* Given data:

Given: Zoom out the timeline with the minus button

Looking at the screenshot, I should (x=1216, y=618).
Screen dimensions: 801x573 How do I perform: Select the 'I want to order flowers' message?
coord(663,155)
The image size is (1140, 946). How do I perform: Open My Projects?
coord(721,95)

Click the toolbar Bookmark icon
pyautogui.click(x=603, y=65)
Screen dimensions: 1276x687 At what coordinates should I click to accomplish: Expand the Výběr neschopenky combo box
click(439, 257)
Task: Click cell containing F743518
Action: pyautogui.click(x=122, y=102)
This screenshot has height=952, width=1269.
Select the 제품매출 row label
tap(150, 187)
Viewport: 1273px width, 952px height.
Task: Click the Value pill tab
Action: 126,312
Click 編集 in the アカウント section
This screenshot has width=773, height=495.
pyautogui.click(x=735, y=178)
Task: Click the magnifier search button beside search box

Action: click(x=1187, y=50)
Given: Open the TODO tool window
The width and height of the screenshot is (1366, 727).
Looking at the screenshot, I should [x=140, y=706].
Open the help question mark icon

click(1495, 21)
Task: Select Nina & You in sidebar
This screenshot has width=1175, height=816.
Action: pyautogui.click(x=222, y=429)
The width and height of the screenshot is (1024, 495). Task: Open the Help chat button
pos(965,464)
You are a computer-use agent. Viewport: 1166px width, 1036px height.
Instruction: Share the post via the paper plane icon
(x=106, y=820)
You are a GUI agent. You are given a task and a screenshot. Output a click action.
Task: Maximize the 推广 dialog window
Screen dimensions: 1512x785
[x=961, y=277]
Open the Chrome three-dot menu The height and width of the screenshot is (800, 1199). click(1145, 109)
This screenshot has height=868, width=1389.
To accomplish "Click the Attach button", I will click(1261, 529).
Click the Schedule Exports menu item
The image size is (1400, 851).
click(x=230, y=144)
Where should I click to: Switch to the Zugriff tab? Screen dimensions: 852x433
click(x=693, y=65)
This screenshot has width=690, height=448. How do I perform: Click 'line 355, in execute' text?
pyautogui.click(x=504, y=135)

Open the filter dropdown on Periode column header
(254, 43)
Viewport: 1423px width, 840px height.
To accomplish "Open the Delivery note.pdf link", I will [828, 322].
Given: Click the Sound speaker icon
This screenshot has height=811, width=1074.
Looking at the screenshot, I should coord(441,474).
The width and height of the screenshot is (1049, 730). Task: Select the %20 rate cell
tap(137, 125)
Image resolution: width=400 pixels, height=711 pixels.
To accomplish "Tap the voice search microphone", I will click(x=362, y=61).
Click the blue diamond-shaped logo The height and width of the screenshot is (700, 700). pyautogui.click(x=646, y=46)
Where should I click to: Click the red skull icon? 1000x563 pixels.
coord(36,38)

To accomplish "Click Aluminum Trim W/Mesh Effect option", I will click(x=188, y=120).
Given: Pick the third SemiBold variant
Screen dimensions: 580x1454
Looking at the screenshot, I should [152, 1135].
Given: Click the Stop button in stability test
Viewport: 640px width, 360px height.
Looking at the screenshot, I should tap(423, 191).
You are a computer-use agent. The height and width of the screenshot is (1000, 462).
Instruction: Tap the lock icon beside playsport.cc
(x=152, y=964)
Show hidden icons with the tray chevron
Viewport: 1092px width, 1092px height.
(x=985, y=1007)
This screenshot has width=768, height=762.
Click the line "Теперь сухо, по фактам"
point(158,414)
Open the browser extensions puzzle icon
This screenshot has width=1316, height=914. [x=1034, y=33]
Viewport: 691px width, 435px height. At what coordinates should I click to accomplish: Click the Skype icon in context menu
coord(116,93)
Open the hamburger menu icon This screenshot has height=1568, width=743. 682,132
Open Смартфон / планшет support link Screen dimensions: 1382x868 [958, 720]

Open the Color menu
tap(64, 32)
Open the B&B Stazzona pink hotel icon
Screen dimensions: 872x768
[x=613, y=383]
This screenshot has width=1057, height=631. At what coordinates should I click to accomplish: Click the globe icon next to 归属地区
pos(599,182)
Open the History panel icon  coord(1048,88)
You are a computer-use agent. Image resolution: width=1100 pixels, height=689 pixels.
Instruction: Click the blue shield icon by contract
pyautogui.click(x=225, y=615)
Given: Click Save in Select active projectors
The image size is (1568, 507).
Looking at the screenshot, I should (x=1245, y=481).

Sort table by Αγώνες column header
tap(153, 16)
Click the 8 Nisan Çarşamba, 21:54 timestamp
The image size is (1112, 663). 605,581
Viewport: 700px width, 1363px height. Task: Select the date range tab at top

* Task: Please copy out every line of the preceding listing that carries "computer".

* Answer space:
You are a computer-use agent. Viewport: 1166px width, 1036px height.
You are a computer-use agent. The height and width of the screenshot is (1000, 462).
You are a computer-use agent. Image resolution: width=1100 pixels, height=689 pixels.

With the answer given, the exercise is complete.